In this book, Suzanne Gordon describes the everyday work of three RNs in Boston—a nurse practitioner, an oncology nurse, and a clinical nurse specialist on a medical unit. At a time when nursing is often undervalued and nurses themselves in short supply, Life Support provides a vivid, engaging, and intimate portrait of health care's largest profession and the important role it plays in patients' lives.
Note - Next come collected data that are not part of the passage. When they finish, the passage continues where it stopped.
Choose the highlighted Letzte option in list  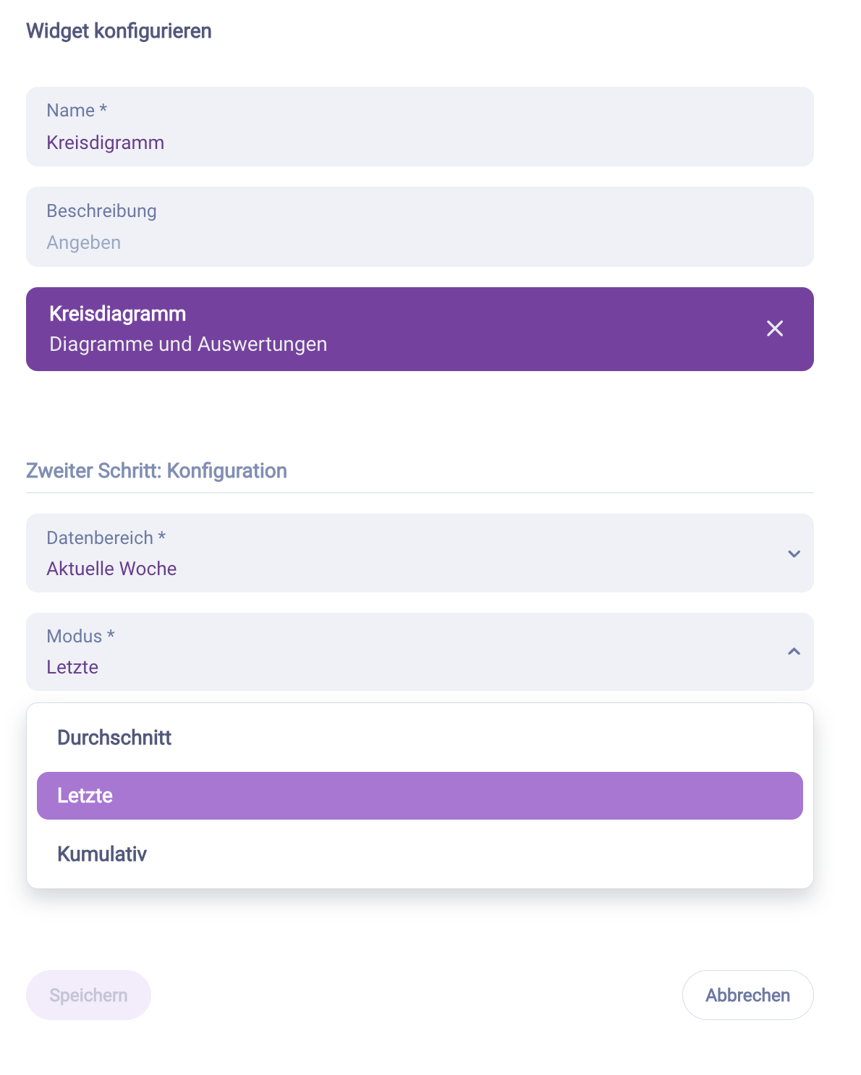pyautogui.click(x=420, y=796)
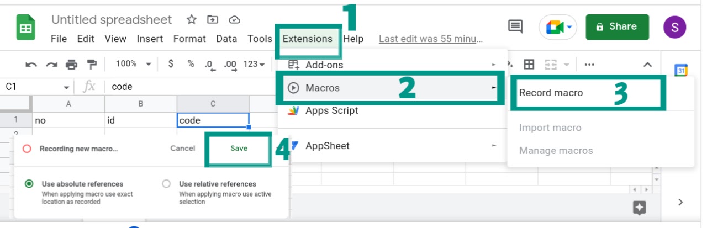Select Use relative references option
This screenshot has width=707, height=228.
(166, 184)
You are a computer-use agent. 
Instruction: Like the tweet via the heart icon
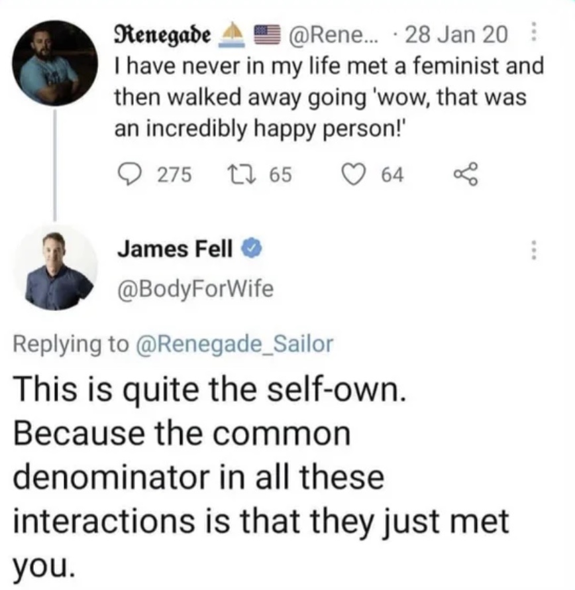[354, 175]
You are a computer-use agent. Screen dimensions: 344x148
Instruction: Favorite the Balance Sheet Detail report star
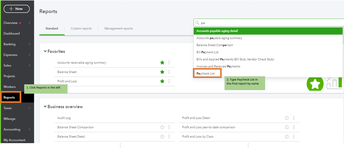[162, 137]
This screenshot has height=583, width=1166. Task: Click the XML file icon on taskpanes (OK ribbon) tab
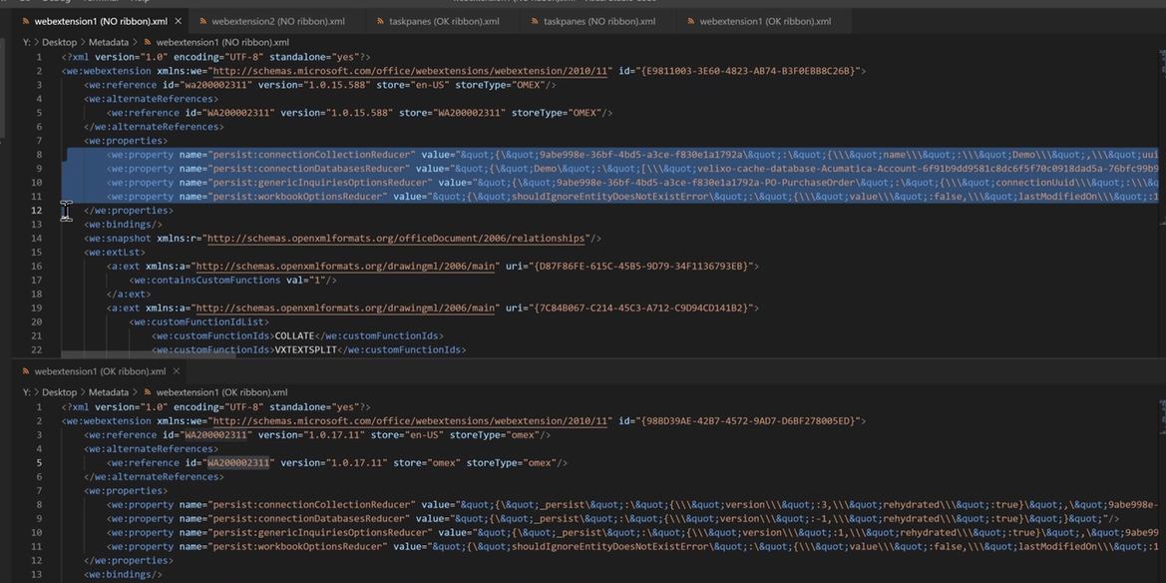380,19
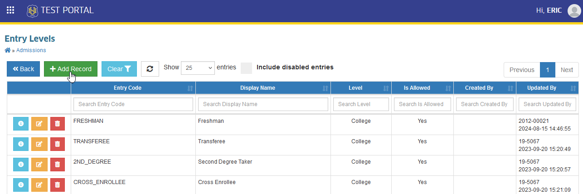Open the apps grid menu icon
Viewport: 583px width, 194px height.
pos(10,10)
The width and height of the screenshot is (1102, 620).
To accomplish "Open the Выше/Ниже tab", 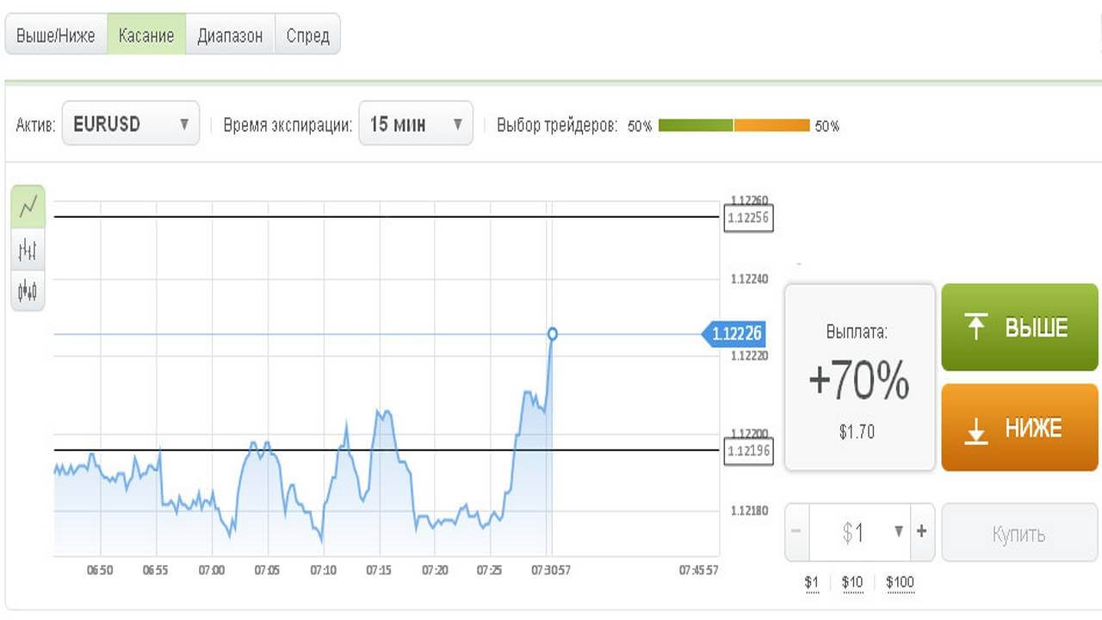I will tap(56, 36).
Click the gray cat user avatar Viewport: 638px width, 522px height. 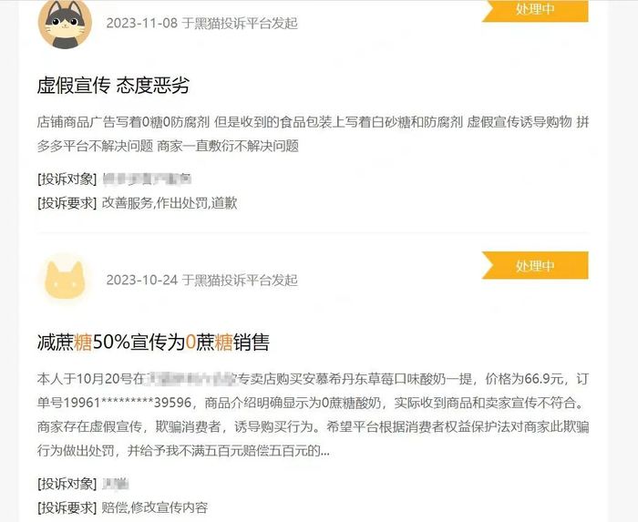click(65, 25)
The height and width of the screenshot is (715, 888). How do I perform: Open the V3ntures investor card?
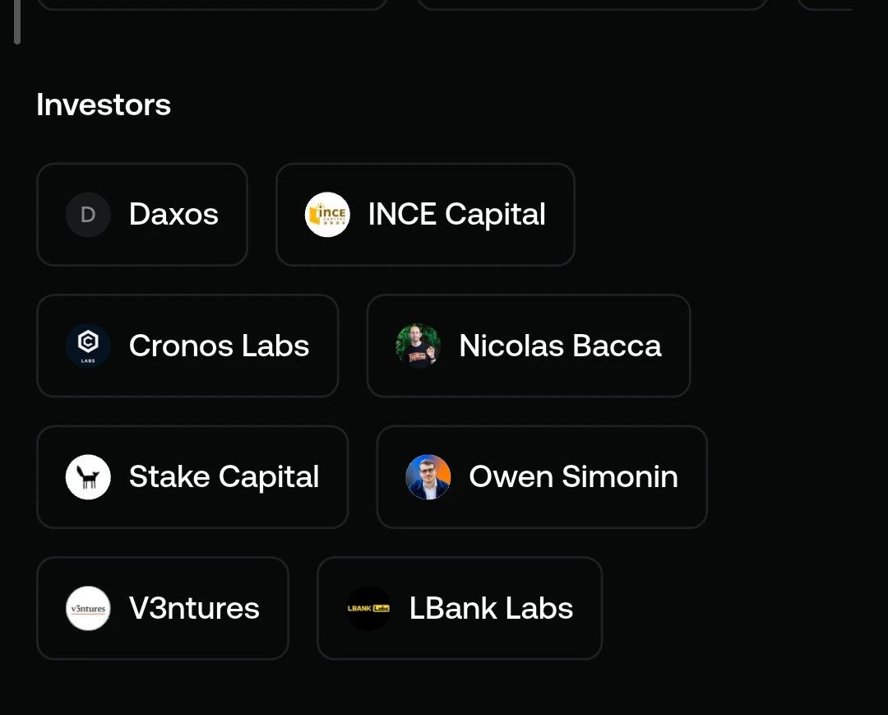(x=163, y=609)
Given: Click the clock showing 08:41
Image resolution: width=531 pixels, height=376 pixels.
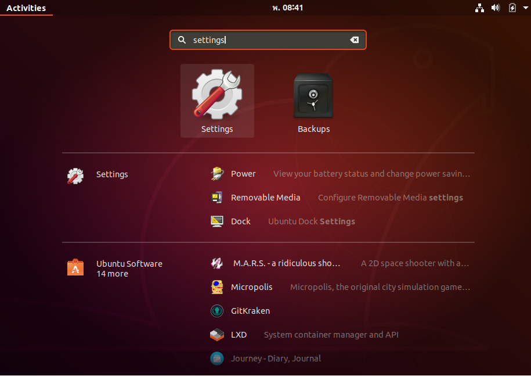Looking at the screenshot, I should (287, 8).
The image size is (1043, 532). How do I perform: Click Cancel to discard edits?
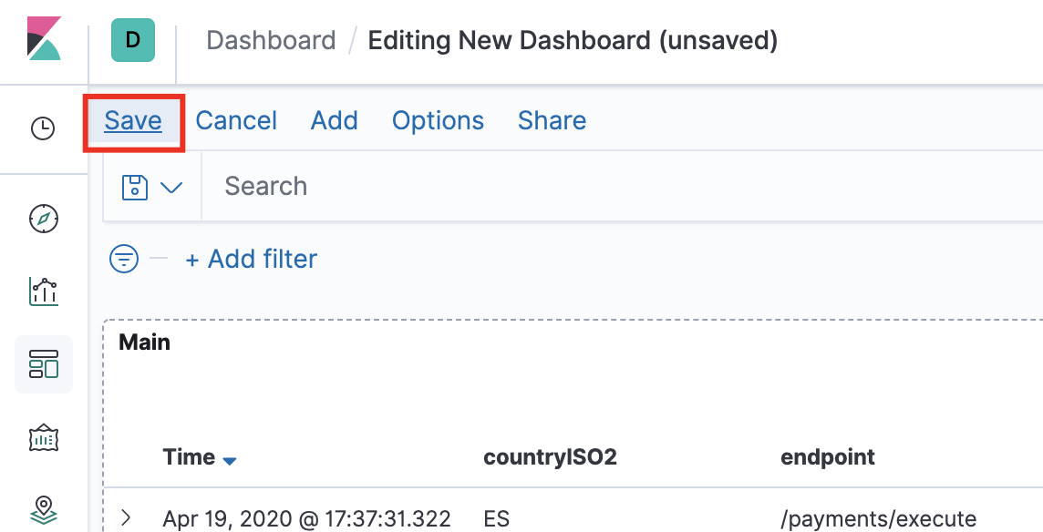236,121
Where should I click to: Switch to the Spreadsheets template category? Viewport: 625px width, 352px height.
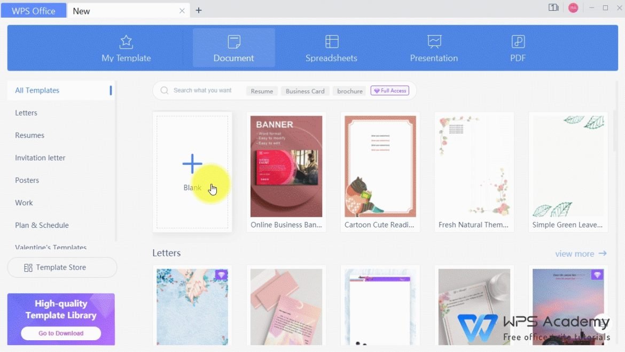pos(331,48)
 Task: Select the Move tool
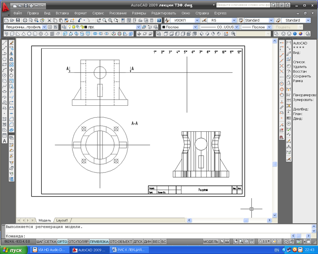12,70
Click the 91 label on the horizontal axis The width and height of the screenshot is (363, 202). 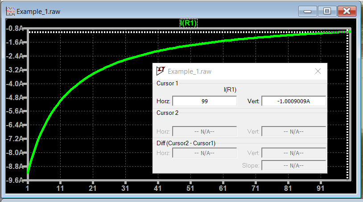coord(320,189)
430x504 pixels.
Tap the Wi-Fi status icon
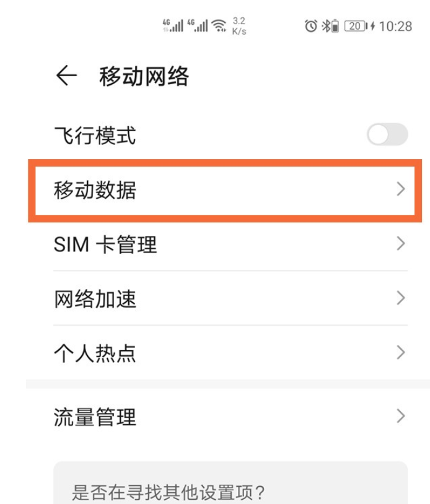(219, 25)
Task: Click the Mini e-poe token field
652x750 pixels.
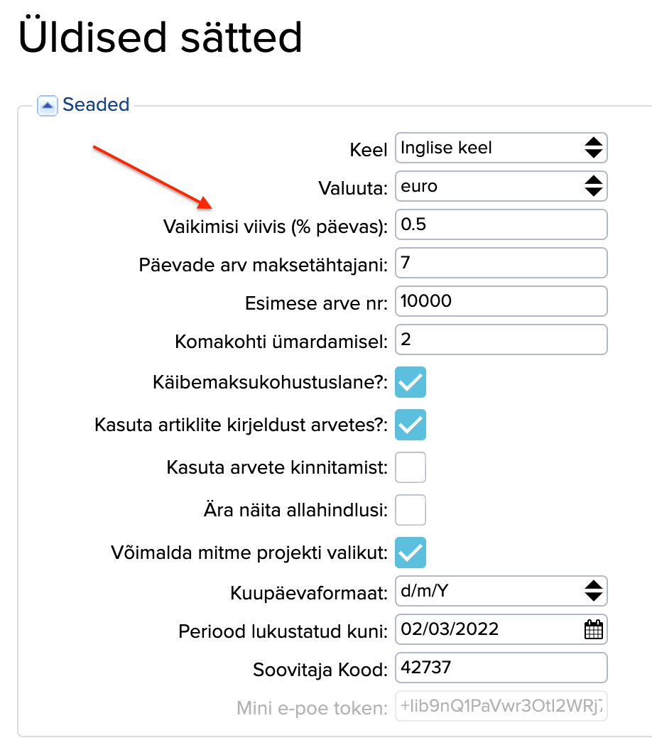Action: pyautogui.click(x=501, y=707)
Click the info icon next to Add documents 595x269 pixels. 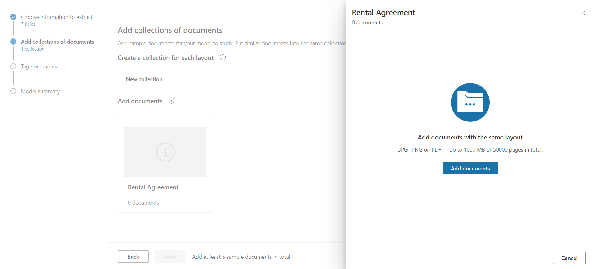click(171, 101)
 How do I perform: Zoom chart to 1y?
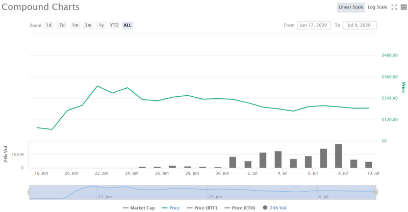(101, 25)
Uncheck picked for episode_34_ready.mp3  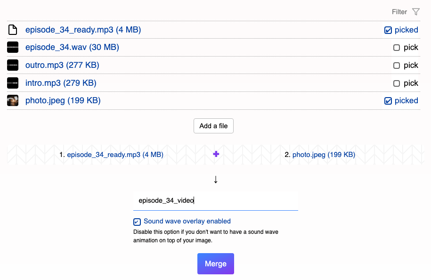pos(388,30)
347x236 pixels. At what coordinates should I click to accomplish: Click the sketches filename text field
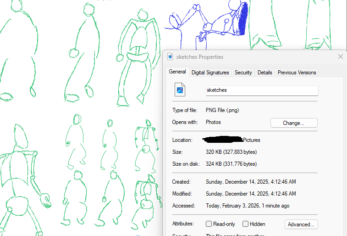pos(262,90)
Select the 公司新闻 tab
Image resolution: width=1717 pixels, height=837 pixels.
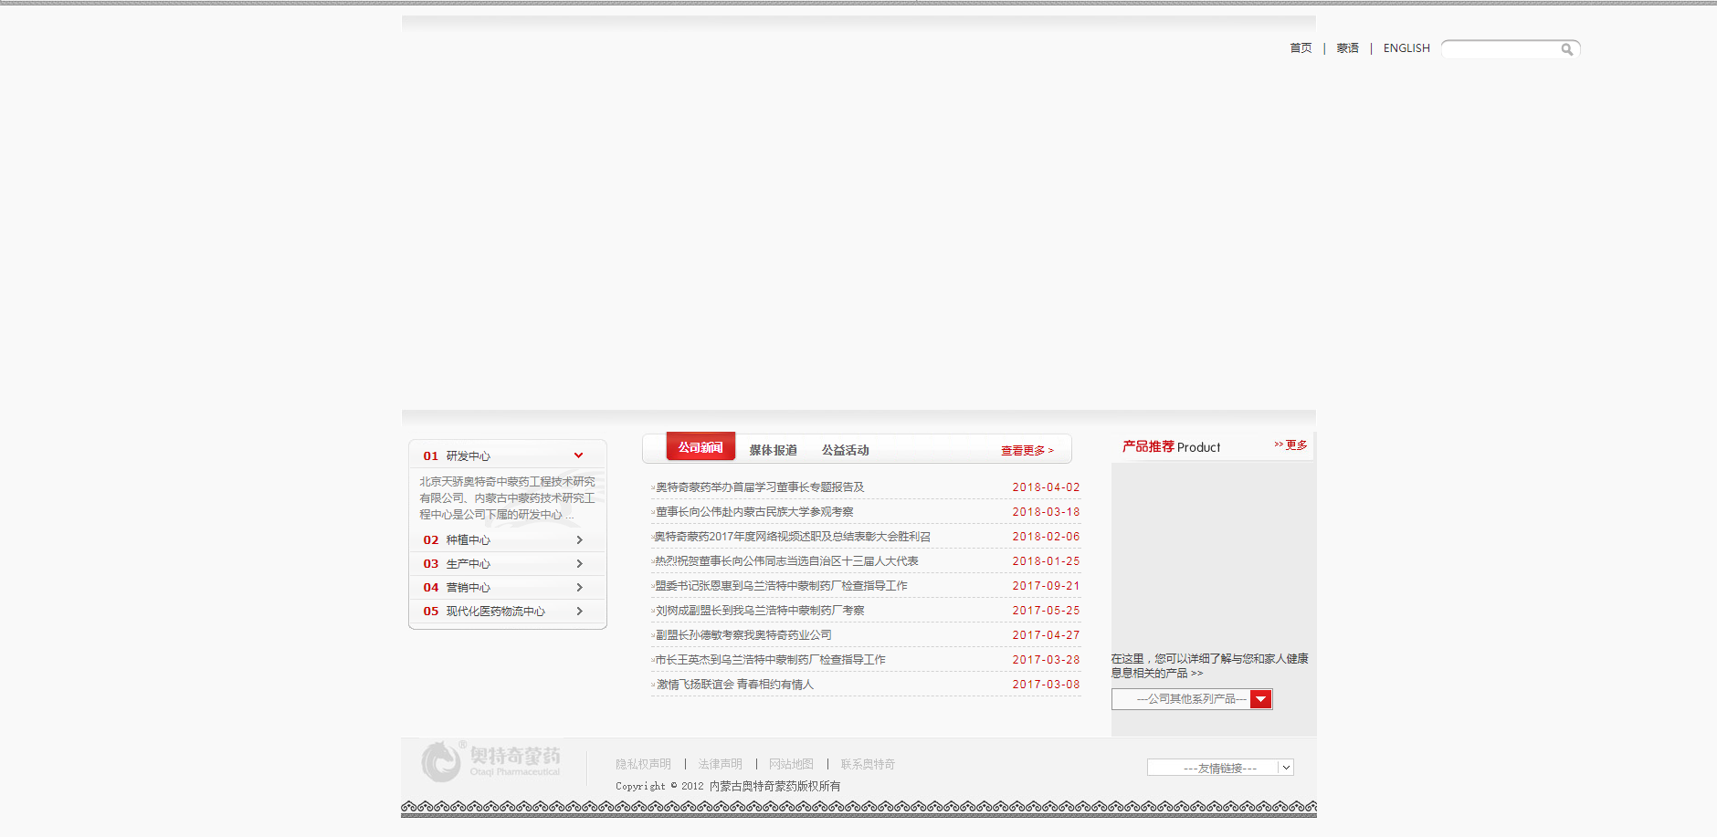pos(700,446)
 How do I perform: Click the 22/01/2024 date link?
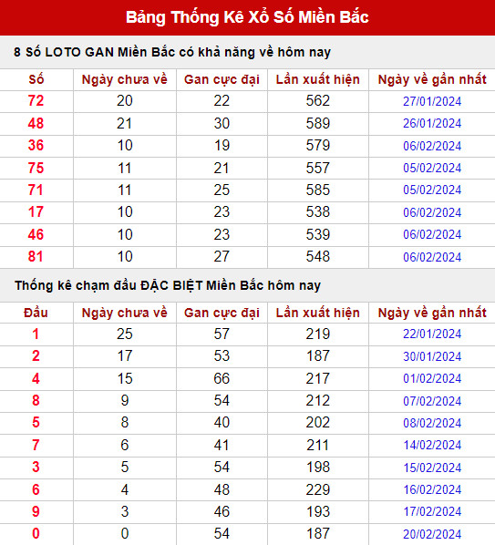coord(432,334)
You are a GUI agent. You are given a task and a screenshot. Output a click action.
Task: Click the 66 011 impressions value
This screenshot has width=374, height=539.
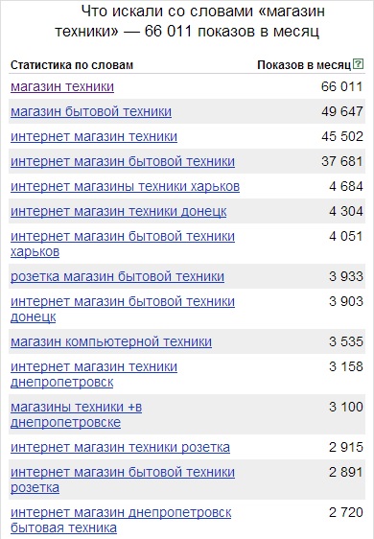pos(341,86)
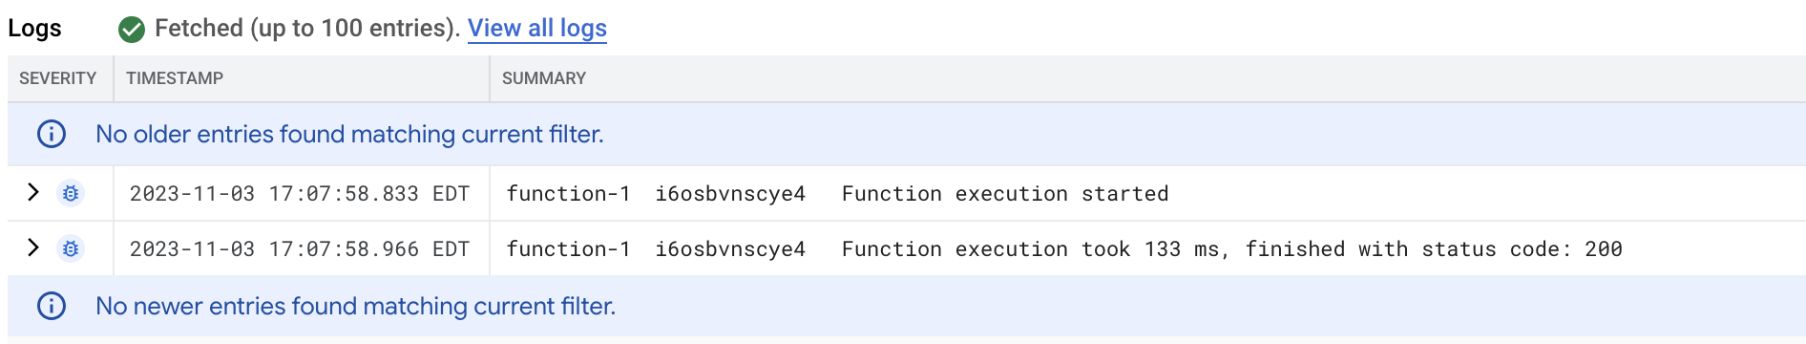Click debug severity icon for status code 200 entry
The image size is (1806, 344).
(71, 248)
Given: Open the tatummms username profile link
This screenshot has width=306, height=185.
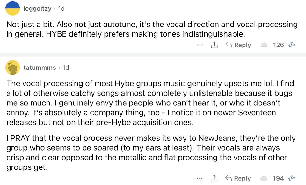Looking at the screenshot, I should click(40, 68).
Life Support is essential reading for working nurses, nursing students, and anyone considering a career in nursing as well as for physicians and health policy makers seeking a better understanding of what nurses do and why we need them. For the Cornell edition of this landmark work, Gordon has written a new introduction that describes the current nursing crisis and its impact on bedside nurses like those she profiled in the book.


Saving Lives

Saving Lives
Author: Sandy Summers
Publisher: Kaplan Trade
Total Pages: 419
Release: 2015
Genre: Medical
ISBN: 9781607148012

Download Saving Lives Book in PDF, ePub and Kindle

"For millions of people worldwide, nurses are the difference between life and death, self-sufficiency and dependency, hope and despair. But a lack of understanding of what nurses really do -- one perpetuated by popular media's portrayal of nurses as simplistic archetypes -- has devalued the profession and contributed to a global shortage that constitutes a public health crisis. Today, the thin ranks of the nursing workforce contribute to countless preventable deaths. This fully updated and expanded edition of Saving Lives highlights the essential roles nurses play in contemporary health care and how this role is marginalized by contemporary culture. Through engaging prose and examples drawn from television, advertising, and news coverage, the authors detail the media's role in reinforcing stereotypes that fuel the nursing shortage and devalue a highly educated sector of the contemporary workforce. Perhaps most important, the authors provide a wealth of ideas to help reinvigorate the nursing field and correct this imbalance. As American health care undergoes its greatest overhaul in decades, the practical role of nurses -- that as autonomous, highly skilled practitioners -- has never been more important. Accordingly, Saving Lives addresses both the sources of, and prescription for, misperceptions surrounding contemporary nursing."--Publisher information.